Where Does Civility Begin and End?
William F. Buckley and Gore Vidal debating in 1968
William F. Buckley and Gore Vidal debating in 1968

In developing a Christian exegesis of the Old Testament’s many expressions of God’s wrath against the impious and the wicked, St Augustine formulated numerous time the teaching that it was the duty of Christians to “hate the sin, but love the sinner”. Wickedness, in ourselves or others, was a proper target for scorn and wrath. But this was not to devolve either into despair for one own’s salvation, or into hatred for one’s fellow men and women. These remained, whatever evil they did, one’s brothers and sisters, and of course it is always an abomination to hate a sibling.

This dichotomy between sin and sinner may be useful in finding a way out of the current free speech impasse.

There is a tendency to suggest that, in order to return to more open debate, we need all interlocutors to moderate their expression. If everyone, it is argued, would speak and write with more nuance and civility, it would be possible for those who disagree to confront each other with fewer explosions.

Courtesy certainly facilitates fruitful conversation, and many problems are more complex and multi-faceted than the keenest debaters care to acknowledge. At the same time, insisting on moderation can amount to another sort of limit on free speech: all opinions deserve a hearing, but only on condition that they be watered down or smeared with honey.

Insisting on moderation can amount to another sort of limit on free speech.

To take an example—the Covid debacle was certainly made worse by a dearth of free conversation between those who supported and those who opposed the lockdown-till-vaccine response. Yet, as someone in the latter camp, I do not wish, when conversing on Covid, to be required to state that the problem was complicated and difficult, that there were good arguments both for and against cancelling society for a year, and making vaccination the price of re-opening it. I do not believe the arguments for doing this were good at all. If I am to speak openly, this must mean that I can describe the lockdown-till-vaccine response as evil and insane, rather than merely as misguided, as the less optimal of various bad options. In other words, I must be permitted to hate, rather than merely dislike, the sin.

If I am to speak openly, this must mean that I can describe the Covid response as evil and insane.

But the Covid case also shows the other side of the coin, the slippage from hating the sin to hating the sinner. On this, the promoters of lockdown-till-vaccine were perhaps the worst offenders. They often moved quickly from affirming the necessity and virtue of their proposed policy, to portraying its opponents as idiotic, greedy and bloodthirsty beasts.

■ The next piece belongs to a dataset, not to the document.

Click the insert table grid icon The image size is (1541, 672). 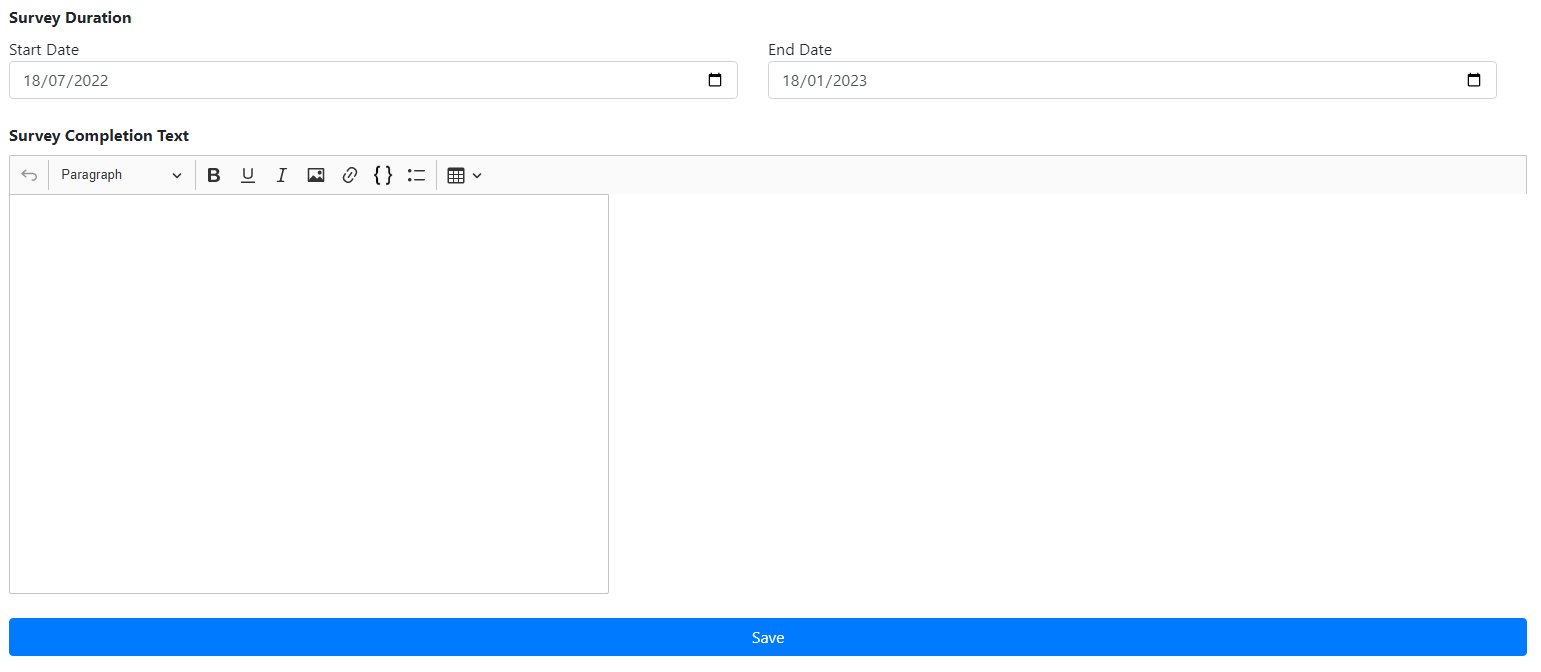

Inevitably, many on the other side followed suite, declaring lockdowners to be part of a reptilian overclass or its witless minions.

As is now almost de rigueur, accusations of “genocide” were traded back and forth enthusiastically over Covid. Now, if we are truly committed to honoring speech which expresses “hating the sin”, this must include even countenancing the liberal use of the term “genocide”, at least where we believe it is being deployed in good faith. But the corollary—“loving the sinner”—is that whoever wishes to speak of “genocide” must also endeavour to accept that those he is accusing of this crime are nevertheless his brothers and sisters, and have not degenerated into some species of monsters. One cannot converse with monsters.

So, even in this extreme case, we are to hate the genocide, but love those who commit it. As this shows, it is not at all easy to maintain the balance of love and hate taught by Augustine. We are in general driven to approve of the words and actions of those we love, and to hate those whose words and actions appall or disgust us. It is perhaps necessary to have a faith as great as Augustine’s to see that the balance is worth striving towards in every case. Yet if we abandon it, our so-called debates will be reduced either to tip-toeing hypocrisies or to snarling preparations for open war.